Calculate $\sum_{i=1}^{n-1} i\alpha^{2i}$ I try to calculate $\sum_{i=1}^{n-1} i\alpha^{2i}$
I think one week but still have no ideas to this sigma,thank everyone
 A: You wish to calculate
$$
\sum_{i = 1}^{n-1} i (\alpha^2)^i
$$
which is
$$
\alpha^2 \sum_{i=1}^{n-1}i(\alpha^2)^{i-1}
$$
which is the value at $x = \alpha^2$ of
$$
\alpha^2 \frac{d}{dx} \sum_{i = 1}^{n-1} x^i
$$
which is the value at $x = \alpha^2$ of
$$
\alpha^2 \frac{d}{dx} \frac{x^n - 1}{x - 1}
$$
(we've added a constant term $1$ to the sum, which is ok since we're going to differentiate it). This is the value at $x = \alpha^2$ of
$$
\alpha^2 \frac{nx^{n-1}(x-1) - (x^n - 1)}{(x-1)^2}
$$
and now plug in $x = \alpha^2$ and simplify.

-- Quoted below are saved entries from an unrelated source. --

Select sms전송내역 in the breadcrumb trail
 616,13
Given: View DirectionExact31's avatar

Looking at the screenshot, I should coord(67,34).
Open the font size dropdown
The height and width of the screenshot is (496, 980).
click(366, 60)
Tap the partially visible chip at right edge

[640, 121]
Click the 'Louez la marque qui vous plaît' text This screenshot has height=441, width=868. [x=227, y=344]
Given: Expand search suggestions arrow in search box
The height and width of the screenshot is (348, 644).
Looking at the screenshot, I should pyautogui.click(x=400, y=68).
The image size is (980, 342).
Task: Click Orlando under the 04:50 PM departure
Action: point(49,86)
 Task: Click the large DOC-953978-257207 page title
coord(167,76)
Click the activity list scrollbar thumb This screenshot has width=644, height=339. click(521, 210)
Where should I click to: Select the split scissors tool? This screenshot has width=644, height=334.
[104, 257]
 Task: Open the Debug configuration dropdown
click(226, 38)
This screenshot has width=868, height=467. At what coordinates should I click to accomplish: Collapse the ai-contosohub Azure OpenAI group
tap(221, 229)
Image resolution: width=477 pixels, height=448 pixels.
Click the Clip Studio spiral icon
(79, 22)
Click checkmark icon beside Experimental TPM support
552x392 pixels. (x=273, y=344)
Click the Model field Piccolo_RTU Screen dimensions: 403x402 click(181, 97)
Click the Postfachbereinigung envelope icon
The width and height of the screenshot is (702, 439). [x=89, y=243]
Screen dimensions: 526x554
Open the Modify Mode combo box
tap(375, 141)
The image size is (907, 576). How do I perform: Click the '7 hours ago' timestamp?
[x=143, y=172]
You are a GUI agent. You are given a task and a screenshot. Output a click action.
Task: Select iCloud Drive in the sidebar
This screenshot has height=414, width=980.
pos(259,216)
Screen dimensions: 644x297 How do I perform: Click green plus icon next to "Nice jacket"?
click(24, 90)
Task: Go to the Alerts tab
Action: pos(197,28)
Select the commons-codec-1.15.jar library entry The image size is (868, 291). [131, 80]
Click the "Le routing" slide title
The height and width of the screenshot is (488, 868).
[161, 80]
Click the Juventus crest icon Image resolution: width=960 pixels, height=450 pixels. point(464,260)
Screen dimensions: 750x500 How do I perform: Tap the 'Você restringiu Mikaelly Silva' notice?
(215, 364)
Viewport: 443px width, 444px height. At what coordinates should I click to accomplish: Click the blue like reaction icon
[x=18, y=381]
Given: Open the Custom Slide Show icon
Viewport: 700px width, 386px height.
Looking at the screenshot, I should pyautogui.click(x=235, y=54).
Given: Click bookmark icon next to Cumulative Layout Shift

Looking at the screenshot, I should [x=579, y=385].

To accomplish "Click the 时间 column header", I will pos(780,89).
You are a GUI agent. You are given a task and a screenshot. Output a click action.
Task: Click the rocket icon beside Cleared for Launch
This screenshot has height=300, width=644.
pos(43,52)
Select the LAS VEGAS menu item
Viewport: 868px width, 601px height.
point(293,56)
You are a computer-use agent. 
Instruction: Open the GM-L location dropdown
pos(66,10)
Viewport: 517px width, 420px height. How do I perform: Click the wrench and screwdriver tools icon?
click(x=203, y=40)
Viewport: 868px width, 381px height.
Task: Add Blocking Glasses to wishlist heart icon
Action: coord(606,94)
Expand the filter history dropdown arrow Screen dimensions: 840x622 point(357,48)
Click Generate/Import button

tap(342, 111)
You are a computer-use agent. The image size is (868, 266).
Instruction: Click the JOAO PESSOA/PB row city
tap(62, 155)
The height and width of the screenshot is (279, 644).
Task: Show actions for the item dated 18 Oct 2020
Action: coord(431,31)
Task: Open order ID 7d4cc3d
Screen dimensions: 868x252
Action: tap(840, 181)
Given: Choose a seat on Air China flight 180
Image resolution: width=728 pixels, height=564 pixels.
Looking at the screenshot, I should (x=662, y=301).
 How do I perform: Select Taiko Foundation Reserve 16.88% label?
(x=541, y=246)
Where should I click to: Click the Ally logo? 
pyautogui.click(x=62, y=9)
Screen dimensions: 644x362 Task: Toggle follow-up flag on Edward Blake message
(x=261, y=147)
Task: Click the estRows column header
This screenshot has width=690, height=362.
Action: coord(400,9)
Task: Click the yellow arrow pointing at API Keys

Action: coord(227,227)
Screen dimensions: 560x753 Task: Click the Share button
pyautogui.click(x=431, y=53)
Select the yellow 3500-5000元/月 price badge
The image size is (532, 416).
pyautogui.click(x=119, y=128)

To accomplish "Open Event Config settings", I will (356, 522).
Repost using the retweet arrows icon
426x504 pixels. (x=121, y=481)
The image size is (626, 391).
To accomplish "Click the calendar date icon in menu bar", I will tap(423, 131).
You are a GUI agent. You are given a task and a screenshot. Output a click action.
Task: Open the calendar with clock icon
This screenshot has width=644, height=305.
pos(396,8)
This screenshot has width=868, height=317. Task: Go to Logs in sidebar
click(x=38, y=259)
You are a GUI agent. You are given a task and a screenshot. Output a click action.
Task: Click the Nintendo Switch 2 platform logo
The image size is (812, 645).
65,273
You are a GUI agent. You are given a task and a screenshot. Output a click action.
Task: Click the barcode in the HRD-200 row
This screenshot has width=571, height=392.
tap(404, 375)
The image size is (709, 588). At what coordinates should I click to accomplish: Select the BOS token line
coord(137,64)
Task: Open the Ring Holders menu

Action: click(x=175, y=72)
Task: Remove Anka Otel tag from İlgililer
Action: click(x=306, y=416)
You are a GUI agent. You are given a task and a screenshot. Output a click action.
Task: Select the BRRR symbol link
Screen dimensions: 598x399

A: Call $S = \sum_{i=1}^{n-1} i \alpha^{2i}=\sum_{i=1}^{n-1} i (\alpha^2)^{i}$ and $\alpha^2 = \beta$. If $\beta \neq 1$, then \begin{align} \beta S = \sum_{i=1}^{n-1} i \beta^{i+1} &= \sum_{i=1}^{n-1}\left((i+1)-1\right) \beta^{i+1} \\ &=\sum_{i=1}^{n-1} (i+1)\beta^{i+1} - \sum_{i=1}^{n-1} \beta^{i+1} \\ &= \sum_{i=2}^{n}i \beta^{i} - \sum_{i=2}^{n}\beta^{i} \\ &= \left( n\beta^n-\beta \right) +\sum_{i=1}^{n-1}i\beta^{i} - \sum_{i=2}^{n}\beta^{i} \\ &= \left( n\beta^n-\beta \right) + S - \frac{\beta^{n+1} - \beta^2 }{\beta  -1 }
 \end{align}
Thus $$ (\beta - 1)S = n\beta^{n}-\beta - \frac{\beta^{n+1} - \beta^2}{\beta -1 } $$
or \begin{align} S &= \frac{n\beta^n -\beta}{\beta -1} - \frac{\beta^{n+1} - \beta^2 }{(\beta - 1)^2
} \\ &=\frac{(n-1)\beta^{n+1} - n\beta^n + \beta}{ (\beta - 1)^2} \\& = \frac{(n-1)\alpha^{2n+2} - n\alpha^{2n} + \alpha^2}{ (\alpha^2 - 1)^2} 
\end{align}
If $\beta = \alpha^2 = 1$, then $S=\sum_{i=1}^{n-1} i (\alpha^2)^{i} = \sum_{i=1}^{n-1}i=\frac{(n-1)n}{2}$.